- _TO DO_: Rewrite the data with every "This screenshot has" changed to "This image has" and everything else kept the same, leaving out the pictures.

- _EXERCISE DATA_:
++++++++

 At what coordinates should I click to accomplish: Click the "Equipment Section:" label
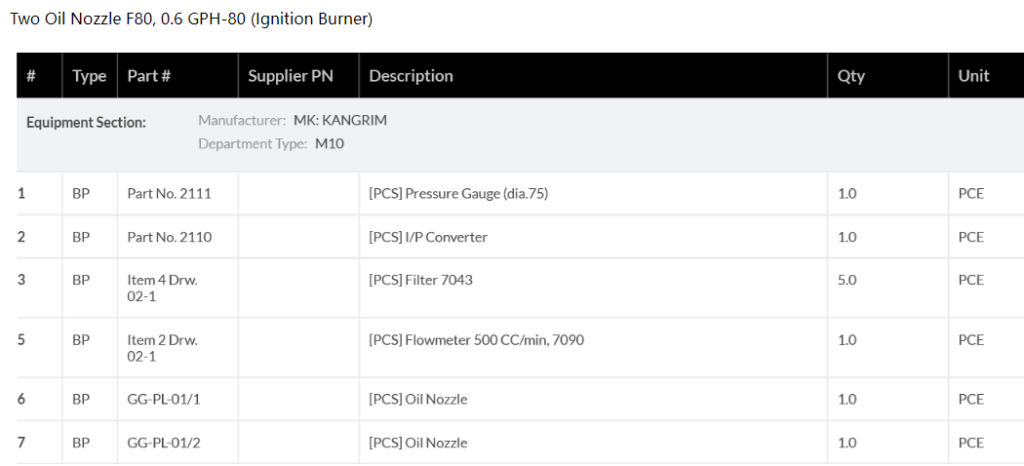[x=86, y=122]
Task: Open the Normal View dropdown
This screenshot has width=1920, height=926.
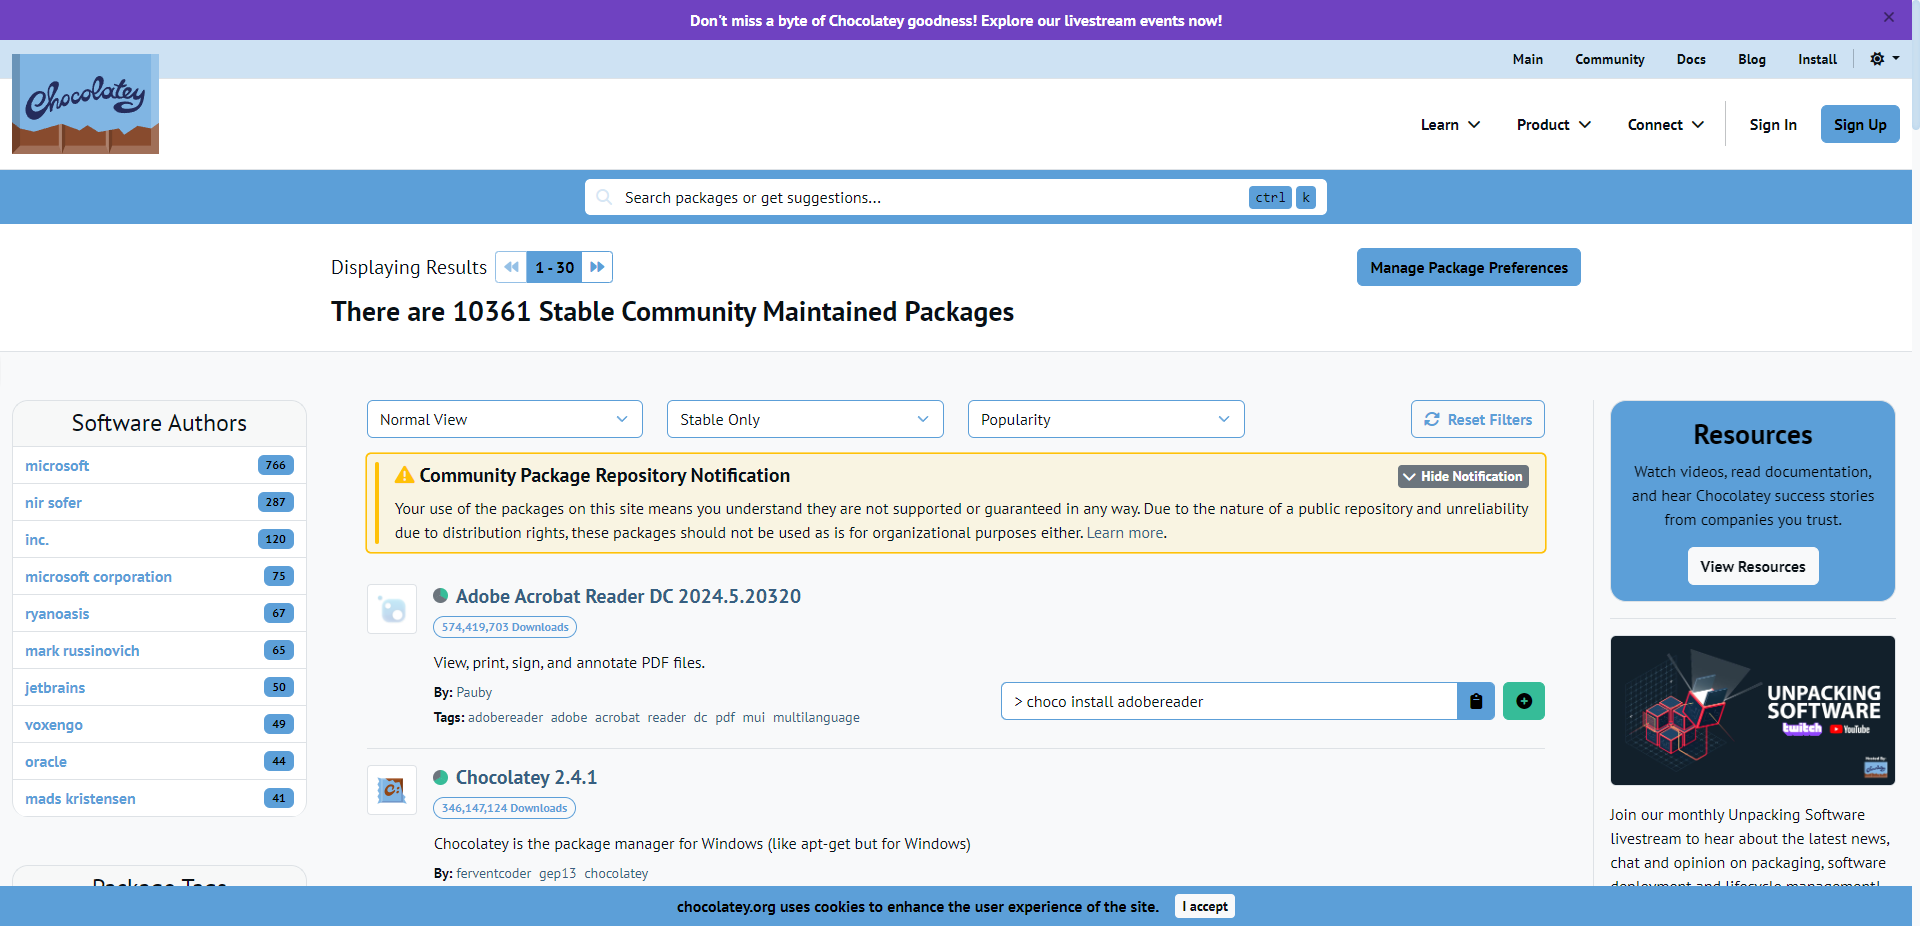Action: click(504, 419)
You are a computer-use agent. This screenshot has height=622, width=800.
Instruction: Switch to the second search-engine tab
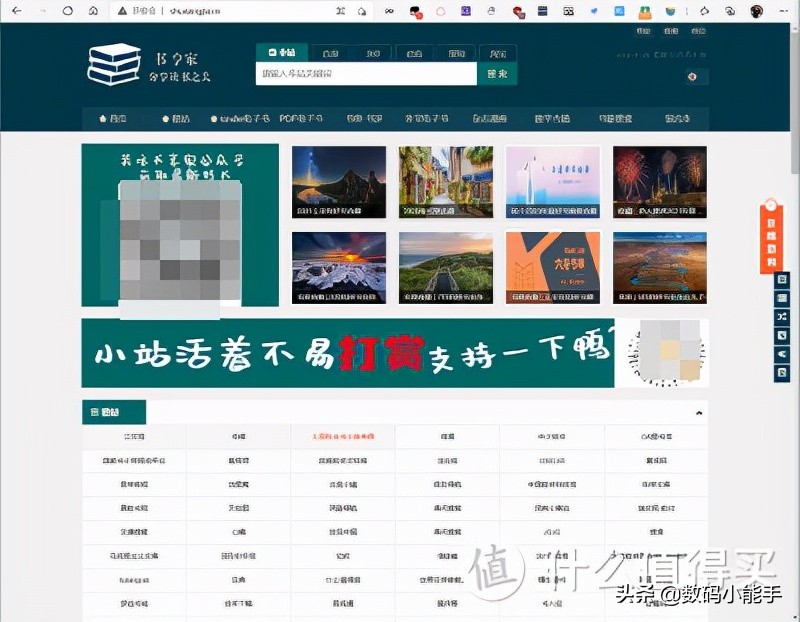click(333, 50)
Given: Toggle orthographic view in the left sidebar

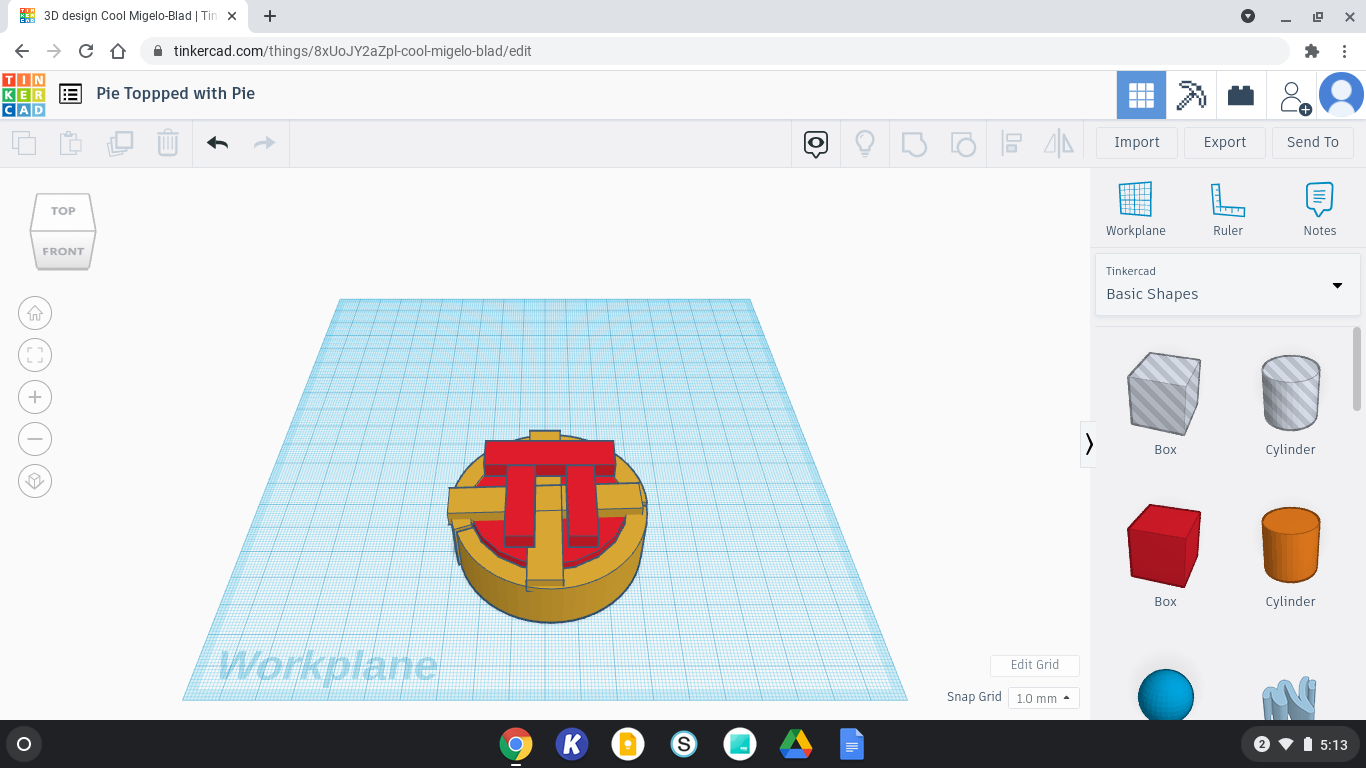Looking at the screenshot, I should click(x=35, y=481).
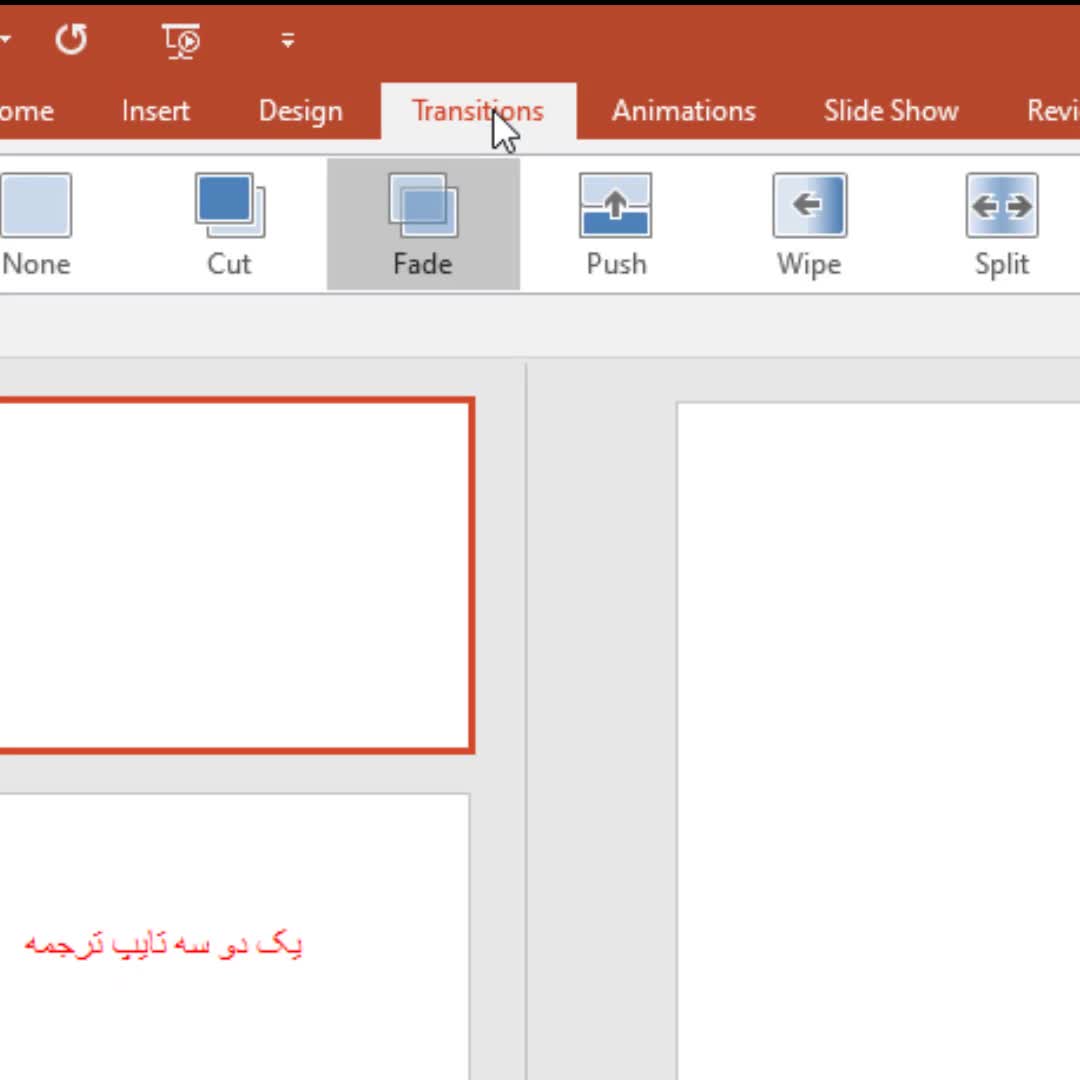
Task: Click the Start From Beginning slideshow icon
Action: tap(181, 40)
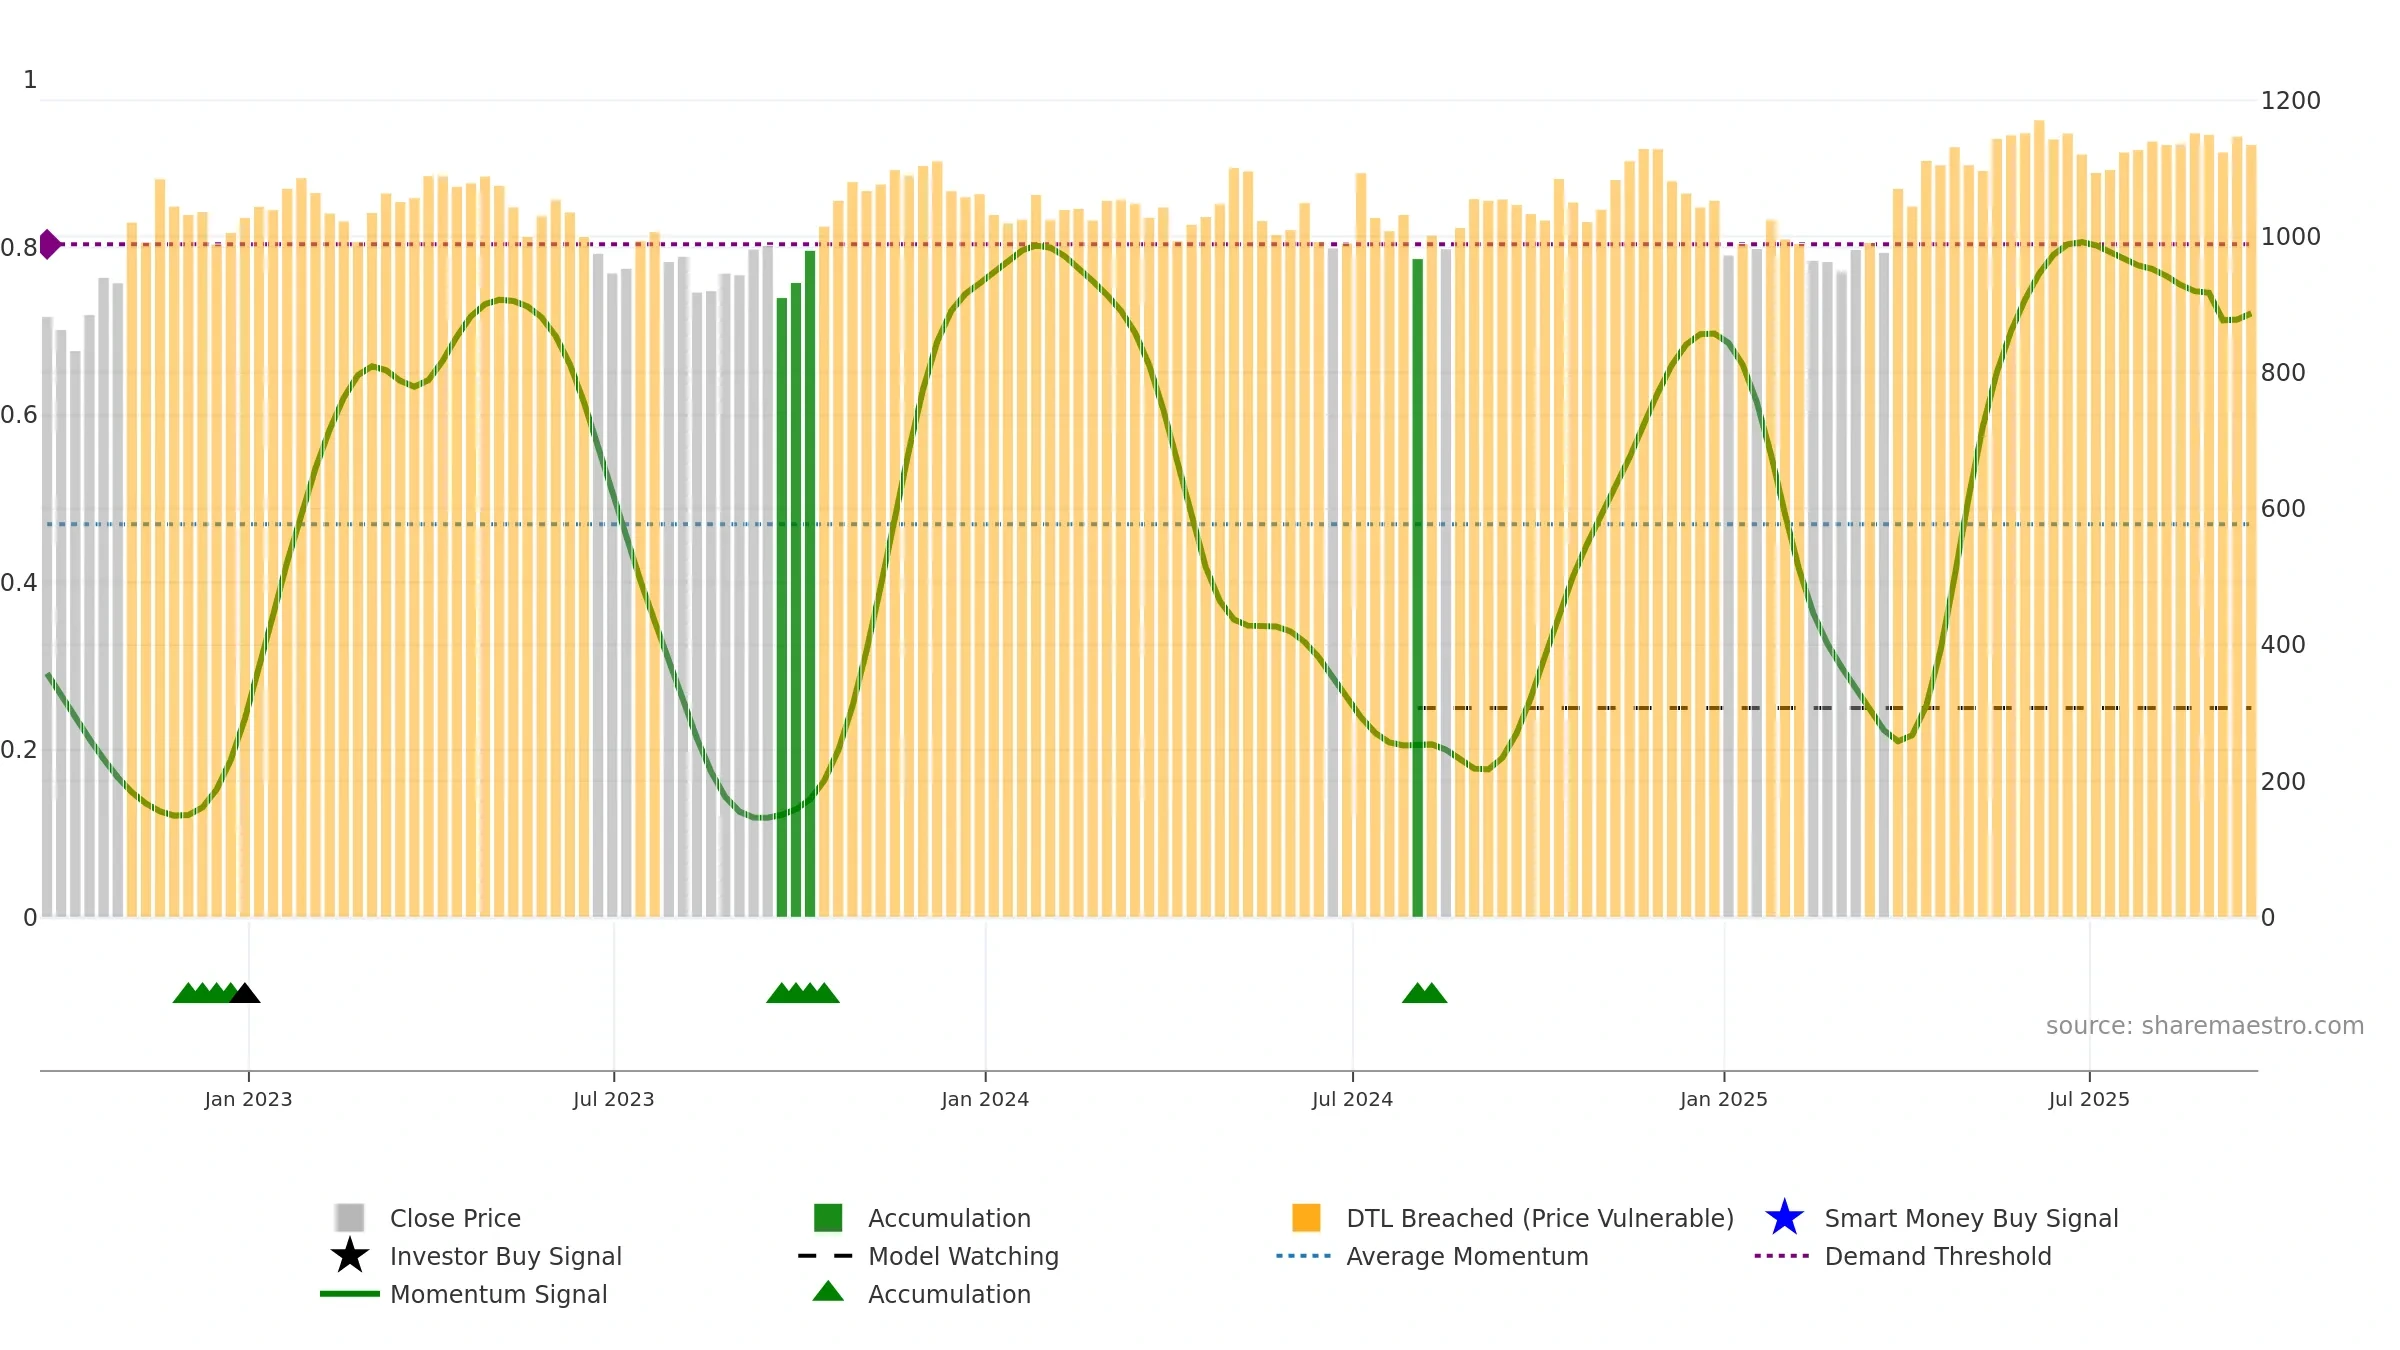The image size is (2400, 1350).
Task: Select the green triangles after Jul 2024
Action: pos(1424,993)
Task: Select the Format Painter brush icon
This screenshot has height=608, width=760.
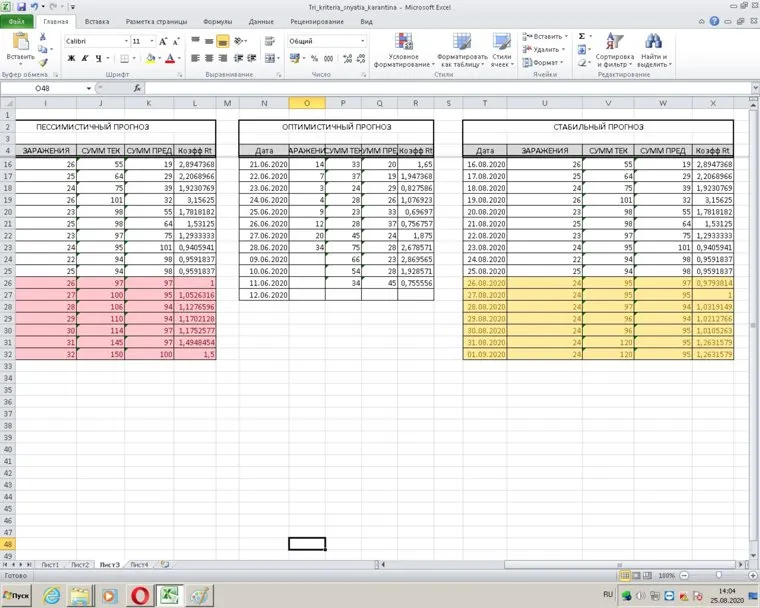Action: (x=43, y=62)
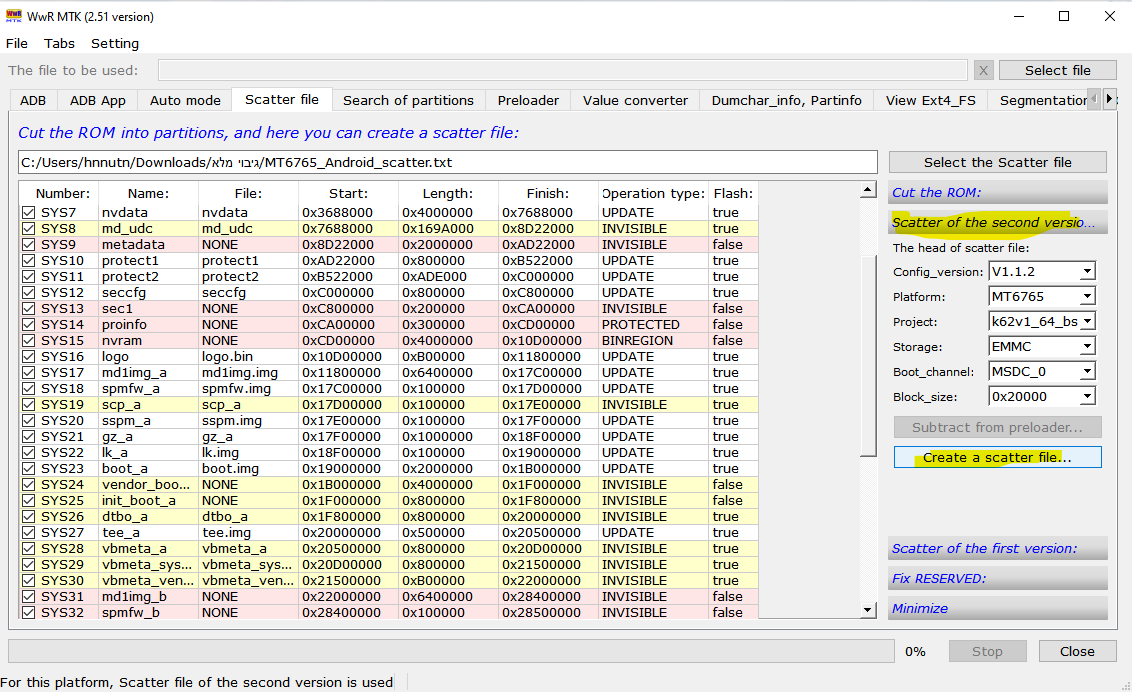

++++++++

- _PROBLEM SOLUTION_:
 At what coordinates should I click to accomplish: Click the "Equipment Section:" label
[x=86, y=122]
Task: Open the Normal View dropdown
This image has width=1920, height=926.
Action: click(504, 419)
You are a computer-use agent. This image has height=622, width=800.
Instruction: Switch to the second search-engine tab
click(333, 50)
Given: Toggle orthographic view in the left sidebar

Looking at the screenshot, I should click(x=35, y=481).
Task: Click the Start From Beginning slideshow icon
Action: tap(181, 40)
The image size is (2400, 1350).
Task: Select the green triangles after Jul 2024
Action: pos(1424,993)
Task: Select the Format Painter brush icon
This image has height=608, width=760.
Action: (x=43, y=62)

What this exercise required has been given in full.